Ransomware attacks make dealership cyber insurance more expensive, complicated

In October, as Smith Automotive Group was in the process of renewing its cyber insurance policy, the group's controller got an email from CFO Karen Kulinich asking her to wire $190,000 from a specific account.

The invoice and the wording of the email looked legitimate, like something Kulinich would have written. Only Kulinich didn't send the email. She was at a lunch meeting and had communicated that she would be unavailable for a couple of hours. When Kulinich later checked her phone, she said, "that's when both of us just froze."

"She was one click away from sending $190,000," Kulinich said.

The incident prompted the four-store Nissan group in Georgia to talk about adopting multifactor authentication.

Days later, Kulinich said, Smith's cyber insurance provider said the group would be required to have such authentication in place to obtain coverage. It was the first time the carrier had required that particular cybersecurity protocol, she said. The renewed policy, with a $1 million coverage limit per claim, also is more expensive — Smith's $4,900 annual premium rose to $12,000 for the same coverage amount.

The dealership group's experience isn't unique. Insurance carriers during the past year have tightened requirements that companies — across industries, not only dealerships — adopt new and additional security steps, people who specialize in cyber insurance told Automotive News. And even companies that have invested to lock down their systems are shouldering higher costs for coverage.

That's primarily because claims from ransomware incidents have escalated, said Brian Alva, senior vice president of cyber underwriting for Corvus, a commercial insurance provider that writes cyber policies for customers including dealerships.

Both the size of hackers' ransom demands and the frequency of such claims are climbing, Alva said, which has caused insurers to take a closer look at how to better assess risk and reduce the frequency of claims. That's driving many of the price increases and new security requirements, he said, including demands for multifactor authentication.

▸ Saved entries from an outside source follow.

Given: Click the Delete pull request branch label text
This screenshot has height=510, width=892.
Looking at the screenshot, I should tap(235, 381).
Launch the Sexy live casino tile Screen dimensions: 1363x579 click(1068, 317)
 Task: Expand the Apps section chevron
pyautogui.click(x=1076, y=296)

"Depending on the size and complexity of the risks, you're going to get a lot of insurance carriers, Corvus included, starting to look at kind of even more in-depth controls beyond just multifactor authentication," he said. "What type of endpoint protection are they using? What does their backup strategy look like? Is it resilient enough to withstand a ransomware attack?"

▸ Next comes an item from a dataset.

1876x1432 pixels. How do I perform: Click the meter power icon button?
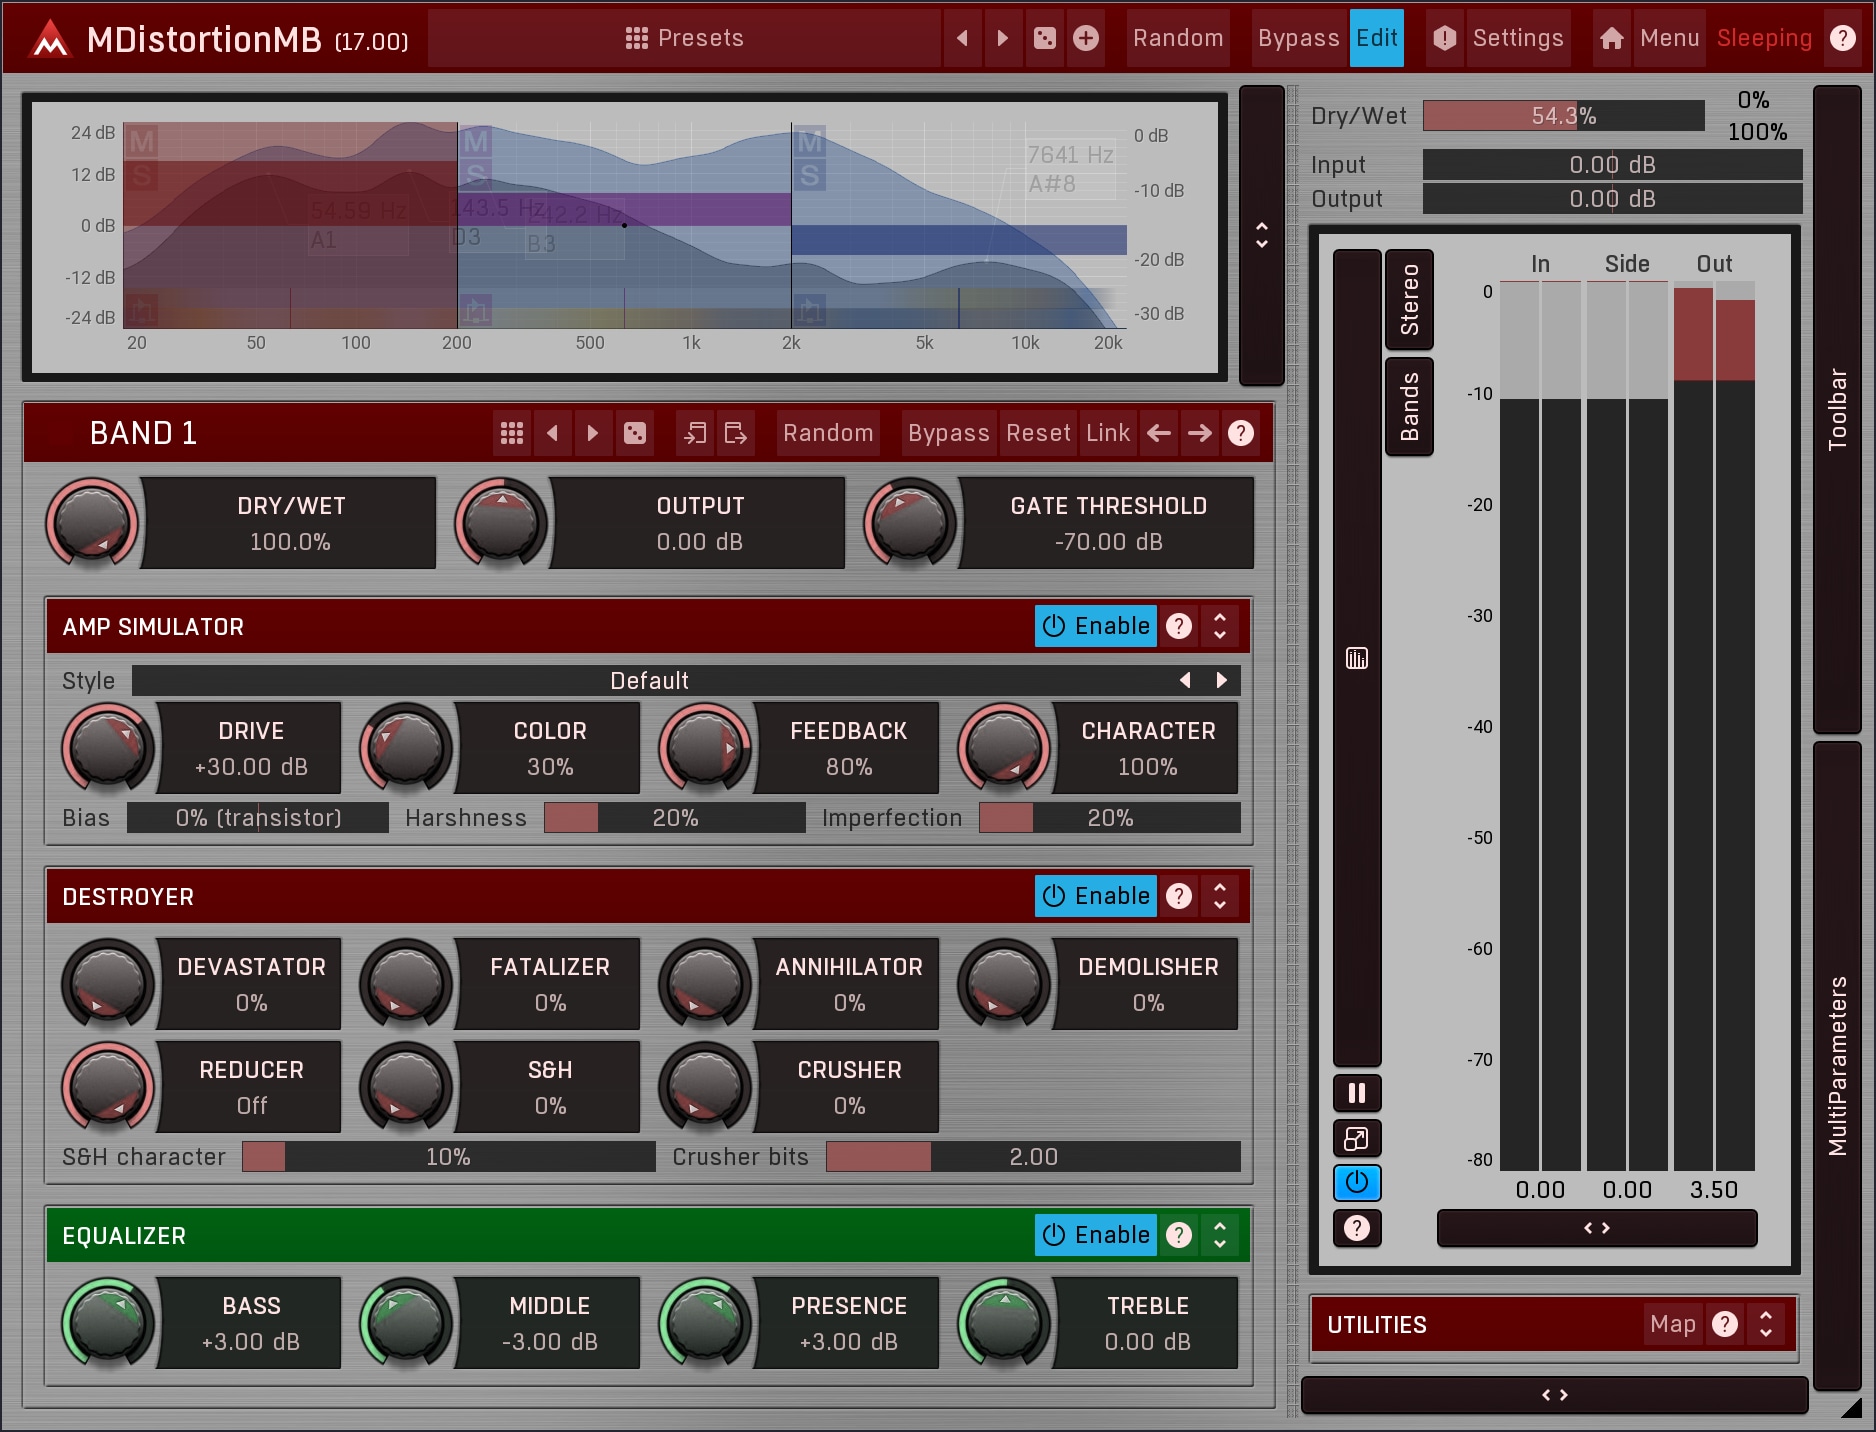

Companies struggling to obtain coverage in the current market generally fall into two buckets: those that have experienced multiple cyber incidents and haven't taken steps to prevent future events, and those that haven't experienced a security breach but also haven't invested in "the new baseline controls that the market's requiring," Alva said.

Demand for upgrades of dealership systems to meet insurers' requirements has created a backlog of requests from existing and prospective customers for security consultants who work with dealerships.

"We're backlogged well into '22," Proton Technologies CEO Brad Holton said. His company received three calls in one week after Proton's name was mentioned by a dealer during a peer group discussion about ransomware, he said.

A retailer with 35 to 40 stores hired Proton in August because it was unable to obtain cyber insurance, Holton said. Proton worked with the insurance provider to demonstrate that additional protocols would be in place within weeks and months while noting that the group needed coverage sooner.

"Even then, it was an elevated premium," Holton said. "It's just totally different. Two years ago, it was no problem for anyone to get cyber insurance."

Providers' additional requirements dovetail with new regulations coming from the Federal Trade Commission, which in October updated the Safeguards Rule outlining how dealerships and other financial institutions must protect consumer data.

Erik Nachbahr, president of Helion Technologies, said investing in stronger security measures is no longer optional, not just because the threat of cyberattack is real but because regulators and insurers are taking notice.

"It's tens of billions of dollars in claims just in ransomware, and the multifactor authentication is so effective at stopping that stuff, it's no surprise they're insisting on it now," said Nachbahr, adding that his company also has a backlog of requests for service.

Chapman Auto Group, an eight-store group in Horsham, Pa., has been going through the cyber insurance renewal process during the last couple of months, CFO Anthony Tigano said.

Chapman has adopted multifactor authentication and mandatory employee phishing training, and it restricts Internet Protocol addresses from outside of the U.S. from accessing its network, Tigano said. Yet even with those steps, he said, the group's premium for the same $5 million coverage limit likely will increase from about $20,000 per year to about $53,000.

The expense, however, is less than what losses from an attack that disrupts business or breaches customer data could be, Tigano said. The group's goal is to be as proactive as possible to minimize exposure, he said.

"Even though it's hard to swallow, I'm being told that this is a very favorable renewal for me," Tigano said. "I have compared notes with my peers across the country, and it does appear that it's true."

Smith Automotive's Kulinich said the timing of the fraudulent message being sent from her email address during the insurance renewal process reframed the group's approach to security protocols — as a necessary action, not a box to check.

"We all in the back of our minds think we're 10-foot tall and bulletproof, right? That happens to big banks. That happens to credit card companies. Nothing's going to happen to little old us," she said. "Well, we were very close."